What stands out is the increasing capacity for minerals coming available in the Mediterranean in 2nd and 3rd quarter of this year. A lot of terminals show their available tanks which can be used for basically any product (k1) compared to Northern Europe, which still shows a high rate of occupancy. Due to the competition in the Med, we see rental fees drop quickly as terminals rather have activity at site than leaving tanks unused. Also, many terminals have commitments with their port authorities to handle a certain number of sea-going vessels and tons. For the ports a guaranteed income on harbour duties and fees.
Global availability
In general the mineral market is oversupplied. Middle east is still the best example of disappearing contango and its effects. Many tanks are available in that region. In the far east there are still tanks to be found for basically any product. In the USA we see also availability and sublease opportunities. The rates in the USA haven’t dropped dramatically like the rates for distillates in Europe, but still more attractive rates can be found.
Mineral market
The oil market has recovered quite a bit from the sell-off witnessed 2 weeks ago on Libyan force majeure and positive OPEC rhetoric. After the dip towards the 60 level, Brent traded around 67 again this Monday, but 70 USD still seems to be a big hurdle to take with the US topping 10MM bbl of production. At the time of writing Brent is back to 64 on stock builds in the US.
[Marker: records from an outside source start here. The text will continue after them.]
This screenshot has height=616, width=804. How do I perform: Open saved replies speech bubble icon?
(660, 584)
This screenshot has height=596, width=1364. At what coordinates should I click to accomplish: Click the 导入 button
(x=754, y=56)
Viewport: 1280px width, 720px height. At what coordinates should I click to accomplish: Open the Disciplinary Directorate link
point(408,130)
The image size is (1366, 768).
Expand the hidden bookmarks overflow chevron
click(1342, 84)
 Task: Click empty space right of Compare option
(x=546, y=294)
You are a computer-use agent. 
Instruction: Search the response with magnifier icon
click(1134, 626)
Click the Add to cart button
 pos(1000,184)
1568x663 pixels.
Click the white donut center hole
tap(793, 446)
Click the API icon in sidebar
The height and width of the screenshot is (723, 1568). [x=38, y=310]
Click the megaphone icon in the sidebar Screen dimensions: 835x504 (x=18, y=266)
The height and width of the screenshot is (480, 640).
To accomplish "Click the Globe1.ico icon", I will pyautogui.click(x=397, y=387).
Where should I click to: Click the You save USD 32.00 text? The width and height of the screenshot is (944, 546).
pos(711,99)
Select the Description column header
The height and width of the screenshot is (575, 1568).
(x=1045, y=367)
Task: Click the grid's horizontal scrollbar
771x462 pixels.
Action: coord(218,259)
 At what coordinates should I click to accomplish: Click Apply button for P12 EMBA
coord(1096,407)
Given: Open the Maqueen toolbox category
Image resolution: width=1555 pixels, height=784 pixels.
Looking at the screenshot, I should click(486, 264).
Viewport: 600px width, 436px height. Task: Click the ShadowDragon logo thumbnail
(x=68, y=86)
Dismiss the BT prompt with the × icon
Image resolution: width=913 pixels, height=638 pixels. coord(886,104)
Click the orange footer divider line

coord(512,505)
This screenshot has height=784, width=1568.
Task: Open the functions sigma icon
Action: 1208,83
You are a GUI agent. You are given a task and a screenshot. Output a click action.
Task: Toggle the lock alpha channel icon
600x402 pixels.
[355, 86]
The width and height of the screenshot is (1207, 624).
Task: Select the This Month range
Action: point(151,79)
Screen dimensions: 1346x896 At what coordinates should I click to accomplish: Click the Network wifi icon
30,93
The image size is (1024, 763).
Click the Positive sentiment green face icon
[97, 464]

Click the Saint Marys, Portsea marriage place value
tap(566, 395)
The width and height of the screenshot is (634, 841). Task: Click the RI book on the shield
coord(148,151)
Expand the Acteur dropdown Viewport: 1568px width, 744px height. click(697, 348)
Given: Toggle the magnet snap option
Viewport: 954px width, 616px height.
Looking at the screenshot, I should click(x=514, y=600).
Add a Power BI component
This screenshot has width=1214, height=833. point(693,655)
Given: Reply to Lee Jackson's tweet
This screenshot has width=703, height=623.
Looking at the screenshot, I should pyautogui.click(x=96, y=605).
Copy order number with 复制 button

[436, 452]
Fuel Oil is lacklustre, the curve is flattish and the arb to Asia is closed. Storage demand remains weak and still we hear news of tanks being given back to terminals. On gasoline the March/April spread has weakened quite a bit, increasing demand for spot (contango) storage. But the market for gasoline tanks is still tight so for opportunistic traders, empty space is hard to find. The distillate tank market continues to weaken. We witnessed quite a bit of interest below the market when the curve got given heavily 2 weeks ago but since then, spreads have recovered and interest died off. The front of the market is weakening again today on flat price, but it is not propagating throughout the curve. We still see biodiesel players coming in to take advantage of the weak distillates tank market though, so that’s helping terminals a bit to ease the pain.